4.0-Prozesse bezeichnen Arbeitsprozesse, die im Zusammenhang mit cyber-physischen Systemen (CPS) oder anderen autonomen technischen Systemen (wie Plattformen, Messenger-Programme) stehen.
Unter 4.0-Technologien werden Hardware und technologische Produkte (wie Assistenzmittel, Sensoren, Apps usw.) zusammengefasst, die teilweise oder vollständig durch intelligente Software (inkl. Künstlicher Intelligenz, KI) gesteuert werden. Cyber-Physical Systems (CPS) entstehen, wenn die physikalische Welt mit der virtuellen Welt, dem Cyberspace, verschmilzt. Cyber-Physical Systems sind Teil einer zukünftig global vernetzten Welt, in der Produkte, Geräte und Objekte mit eingebetteter Hardware und Software über Anwendungsgrenzen hinweg interagieren. Mithilfe von Sensoren verarbeiten diese Systeme Daten aus der physikalischen Welt und machen sie für netzbasierte Dienste verfügbar, die durch Aktoren direkt auf Vorgänge in der physikalischen Welt einwirken können. Die physikalische Welt wird durch Cyber-Physical Systems mit der virtuellen Welt zu einem Internet der Dinge, Daten und Dienste verknüpft (acatech — Deutsche Akademie der Technikwissenschaften 2011, S. 5).

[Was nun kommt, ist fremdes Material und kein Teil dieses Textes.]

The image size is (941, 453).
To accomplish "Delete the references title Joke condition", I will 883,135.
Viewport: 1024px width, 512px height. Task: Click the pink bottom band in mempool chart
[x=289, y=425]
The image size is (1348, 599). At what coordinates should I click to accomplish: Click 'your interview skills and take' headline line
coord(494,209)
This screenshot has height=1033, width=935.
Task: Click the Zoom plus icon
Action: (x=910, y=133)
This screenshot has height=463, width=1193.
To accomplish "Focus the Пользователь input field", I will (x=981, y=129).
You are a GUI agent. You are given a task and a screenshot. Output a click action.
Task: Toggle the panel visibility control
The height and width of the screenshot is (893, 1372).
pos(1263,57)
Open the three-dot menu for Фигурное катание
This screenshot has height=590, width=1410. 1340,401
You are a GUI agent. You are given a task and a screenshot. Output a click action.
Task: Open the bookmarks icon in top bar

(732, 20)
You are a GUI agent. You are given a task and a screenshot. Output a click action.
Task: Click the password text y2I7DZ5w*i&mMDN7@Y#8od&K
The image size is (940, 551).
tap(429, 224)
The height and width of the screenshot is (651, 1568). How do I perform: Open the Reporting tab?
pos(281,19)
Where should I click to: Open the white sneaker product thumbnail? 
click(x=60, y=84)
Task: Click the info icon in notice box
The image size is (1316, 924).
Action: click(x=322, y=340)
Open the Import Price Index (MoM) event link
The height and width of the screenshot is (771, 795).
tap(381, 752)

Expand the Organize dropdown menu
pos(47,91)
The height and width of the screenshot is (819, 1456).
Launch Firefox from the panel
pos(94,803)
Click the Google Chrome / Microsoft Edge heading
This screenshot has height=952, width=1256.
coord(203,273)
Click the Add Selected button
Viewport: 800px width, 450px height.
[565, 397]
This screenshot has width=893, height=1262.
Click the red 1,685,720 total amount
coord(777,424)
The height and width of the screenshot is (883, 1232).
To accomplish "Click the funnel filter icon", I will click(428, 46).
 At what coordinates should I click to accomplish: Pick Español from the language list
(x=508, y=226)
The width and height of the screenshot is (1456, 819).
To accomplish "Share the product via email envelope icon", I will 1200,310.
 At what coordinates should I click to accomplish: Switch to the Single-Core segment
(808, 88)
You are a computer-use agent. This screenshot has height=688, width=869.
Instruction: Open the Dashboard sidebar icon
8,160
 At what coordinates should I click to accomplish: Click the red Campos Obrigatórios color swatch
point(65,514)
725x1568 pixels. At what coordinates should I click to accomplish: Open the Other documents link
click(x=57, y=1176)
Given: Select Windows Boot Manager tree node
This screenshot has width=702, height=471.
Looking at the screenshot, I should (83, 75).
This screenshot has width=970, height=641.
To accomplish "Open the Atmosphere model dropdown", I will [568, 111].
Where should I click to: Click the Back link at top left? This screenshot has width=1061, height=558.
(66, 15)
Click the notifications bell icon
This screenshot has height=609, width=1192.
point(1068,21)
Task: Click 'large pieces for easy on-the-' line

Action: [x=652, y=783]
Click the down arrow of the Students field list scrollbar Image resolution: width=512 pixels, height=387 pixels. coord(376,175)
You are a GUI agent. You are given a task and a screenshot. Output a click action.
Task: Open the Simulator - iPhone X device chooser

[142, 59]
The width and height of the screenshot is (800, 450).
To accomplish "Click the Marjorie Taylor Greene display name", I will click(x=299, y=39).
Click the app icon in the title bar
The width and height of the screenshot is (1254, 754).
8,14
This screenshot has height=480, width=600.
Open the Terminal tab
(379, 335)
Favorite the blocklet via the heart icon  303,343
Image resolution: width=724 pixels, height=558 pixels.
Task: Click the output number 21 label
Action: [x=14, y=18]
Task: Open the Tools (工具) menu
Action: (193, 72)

Die Gefährdungsbeurteilung

Der Arbeitgeber ist gesetzlich verpflichtet, für Sicherheit und Gesundheit der Beschäftigten am Arbeitsplatz zu sorgen. Zentrales Instrument im Arbeits- und Gesundheitsschutz ist die Gefährdungsbeurteilung, mit der Gefährdungen entdeckt und im Idealfall komplett beseitigt werden, bevor es zu Unfällen oder anderen Beeinträchtigungen der Gesundheit der Beschäftigten kommt.
Eine Gefährdungsbeurteilung (§ 5 ArbSchG) beinhaltet folgende Schritte (vgl. ifaa 2017):
1. Festlegen von Arbeitsbereichen und Tätigkeiten
2. Ermitteln der Gefährdungen
3. Beurteilen der Gefährdungen
4. Festlegen konkreter Arbeitsschutzmaßnahmen
5. Durchführen der Maßnahmen
6. Überprüfen der Wirksamkeit der Maßnahmen
7. Fortschreiben der Gefährdungsbeurteilung
Die Gefährdungsbeurteilung muss dokumentiert werden.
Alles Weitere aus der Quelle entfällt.